▸ **REQUIRED WORK**
The output should be limited to the line holding "Given: Click the 50-degree wash tub icon" and the lines after it through the end of the entries, each restated exactly.

Start of RECORD SET

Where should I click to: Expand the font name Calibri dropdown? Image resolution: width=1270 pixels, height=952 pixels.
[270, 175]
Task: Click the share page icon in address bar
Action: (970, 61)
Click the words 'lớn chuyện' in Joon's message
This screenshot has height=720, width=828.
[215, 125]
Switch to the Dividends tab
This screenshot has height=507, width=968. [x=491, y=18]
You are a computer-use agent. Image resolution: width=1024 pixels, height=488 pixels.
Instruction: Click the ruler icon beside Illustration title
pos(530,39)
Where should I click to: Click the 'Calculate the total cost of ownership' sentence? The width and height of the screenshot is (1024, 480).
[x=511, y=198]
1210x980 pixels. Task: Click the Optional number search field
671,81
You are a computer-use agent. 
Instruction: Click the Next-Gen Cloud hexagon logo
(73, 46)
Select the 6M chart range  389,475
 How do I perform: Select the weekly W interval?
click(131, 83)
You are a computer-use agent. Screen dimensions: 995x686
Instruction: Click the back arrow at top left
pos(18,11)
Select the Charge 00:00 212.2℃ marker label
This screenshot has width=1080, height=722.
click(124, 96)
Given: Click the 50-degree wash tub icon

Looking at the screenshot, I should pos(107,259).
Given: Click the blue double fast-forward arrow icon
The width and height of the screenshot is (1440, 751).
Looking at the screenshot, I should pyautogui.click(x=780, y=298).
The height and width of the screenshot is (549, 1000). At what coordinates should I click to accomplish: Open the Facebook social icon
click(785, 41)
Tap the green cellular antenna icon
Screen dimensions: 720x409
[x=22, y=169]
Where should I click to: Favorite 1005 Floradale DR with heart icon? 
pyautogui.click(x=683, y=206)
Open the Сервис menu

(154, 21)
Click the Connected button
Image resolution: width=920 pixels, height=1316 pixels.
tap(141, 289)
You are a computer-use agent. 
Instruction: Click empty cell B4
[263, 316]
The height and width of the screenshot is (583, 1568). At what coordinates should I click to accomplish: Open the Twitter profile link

End of RECORD SET

▸ **TASK SOLUTION**
Given: Click the 50-degree wash tub icon

Looking at the screenshot, I should pos(107,259).
Given: Click the blue double fast-forward arrow icon
The width and height of the screenshot is (1440, 751).
Looking at the screenshot, I should pyautogui.click(x=780, y=298).
The height and width of the screenshot is (549, 1000). At what coordinates should I click to accomplish: Open the Facebook social icon
click(785, 41)
Tap the green cellular antenna icon
Screen dimensions: 720x409
[x=22, y=169]
Where should I click to: Favorite 1005 Floradale DR with heart icon? 
pyautogui.click(x=683, y=206)
Open the Сервис menu

(154, 21)
Click the Connected button
Image resolution: width=920 pixels, height=1316 pixels.
tap(141, 289)
You are a computer-use agent. 
Instruction: Click empty cell B4
[263, 316]
The height and width of the screenshot is (583, 1568). At what coordinates should I click to accomplish: Open the Twitter profile link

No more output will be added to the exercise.